The Vapnik-Chervonenkis (VC) dimension of a hypothesis class \(\mathcal{H}\) is the largest set of points that \(\mathcal{H}\) can shatter — classify in all \(2^n\) possible binary labelings. It measures the expressive power of the model class.

Examples:

Linear classifiers in \(\mathbb{R}^2\) (half-planes): VC dimension = 3. Any 3 non-collinear points can be shattered; no set of 4 can.
Decision stumps (threshold on one feature): VC dimension = 2.
\(k\)-nearest-neighbor: VC dimension = \(\infty\) (infinitely expressive).

The fundamental sample complexity bound:

\[ N = O\!\left(\frac{d_{VC} + \log(1/\delta)}{\epsilon^2}\right) \]

where \(d_{VC}\) is the VC dimension. To halve the allowed error \(\epsilon\), you need roughly four times as much data.

Generalization bounds¶

A uniform convergence bound states that with probability at least \(1 - \delta\):

\[ R(f) \leq \hat{R}(f) + O\!\left(\sqrt{\frac{d_{VC} \log N + \log(1/\delta)}{N}}\right) \]

Practical implications:

More data (\(N\) increases): the bound tightens — variance falls.
More complex model (\(d_{VC}\) increases): the bound loosens — variance rises.
Bias is not captured by this bound; it only describes how much the model can overfit.

Why more data helps variance but not bias¶

Increasing \(N\) reduces the generalization gap by concentrating the empirical distribution around the true distribution (law of large numbers).
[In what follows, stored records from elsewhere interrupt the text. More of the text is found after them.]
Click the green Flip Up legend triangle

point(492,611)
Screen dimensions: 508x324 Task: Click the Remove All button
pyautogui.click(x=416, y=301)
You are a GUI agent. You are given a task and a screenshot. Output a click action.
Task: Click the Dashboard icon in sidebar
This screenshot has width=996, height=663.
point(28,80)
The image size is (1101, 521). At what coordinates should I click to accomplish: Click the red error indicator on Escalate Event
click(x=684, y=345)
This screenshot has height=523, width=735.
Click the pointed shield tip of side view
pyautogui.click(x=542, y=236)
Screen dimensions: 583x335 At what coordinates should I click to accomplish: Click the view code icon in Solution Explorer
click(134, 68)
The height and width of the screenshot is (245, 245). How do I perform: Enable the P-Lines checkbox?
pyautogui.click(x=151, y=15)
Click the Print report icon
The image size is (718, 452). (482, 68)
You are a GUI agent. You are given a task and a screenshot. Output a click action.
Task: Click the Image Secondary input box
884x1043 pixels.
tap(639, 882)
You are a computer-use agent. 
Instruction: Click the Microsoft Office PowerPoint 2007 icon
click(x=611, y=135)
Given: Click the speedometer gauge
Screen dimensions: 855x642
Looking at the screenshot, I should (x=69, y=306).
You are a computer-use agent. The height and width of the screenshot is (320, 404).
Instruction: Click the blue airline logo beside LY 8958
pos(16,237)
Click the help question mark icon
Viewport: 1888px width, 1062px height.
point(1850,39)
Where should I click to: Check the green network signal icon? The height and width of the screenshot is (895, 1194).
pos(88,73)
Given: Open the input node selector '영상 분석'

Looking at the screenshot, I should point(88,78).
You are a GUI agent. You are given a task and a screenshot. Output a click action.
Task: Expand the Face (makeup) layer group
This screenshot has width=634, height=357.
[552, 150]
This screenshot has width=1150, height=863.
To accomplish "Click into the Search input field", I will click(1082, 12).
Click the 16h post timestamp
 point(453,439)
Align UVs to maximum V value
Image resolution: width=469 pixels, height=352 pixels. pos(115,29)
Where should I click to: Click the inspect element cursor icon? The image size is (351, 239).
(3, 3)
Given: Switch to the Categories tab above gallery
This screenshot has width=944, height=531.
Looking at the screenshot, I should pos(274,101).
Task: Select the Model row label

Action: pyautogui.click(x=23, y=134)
However, if the hypothesis class is too simple (small \(d_{VC}\)), no amount of data will allow the model to express the true function — that is bias, a structural limitation of the model family.

Note - Practical implication: If your model plateaus despite adding data, the problem is bias (capacity). If train and test error diverge, the problem is variance (complexity). These two diagnostics drive all model selection decisions.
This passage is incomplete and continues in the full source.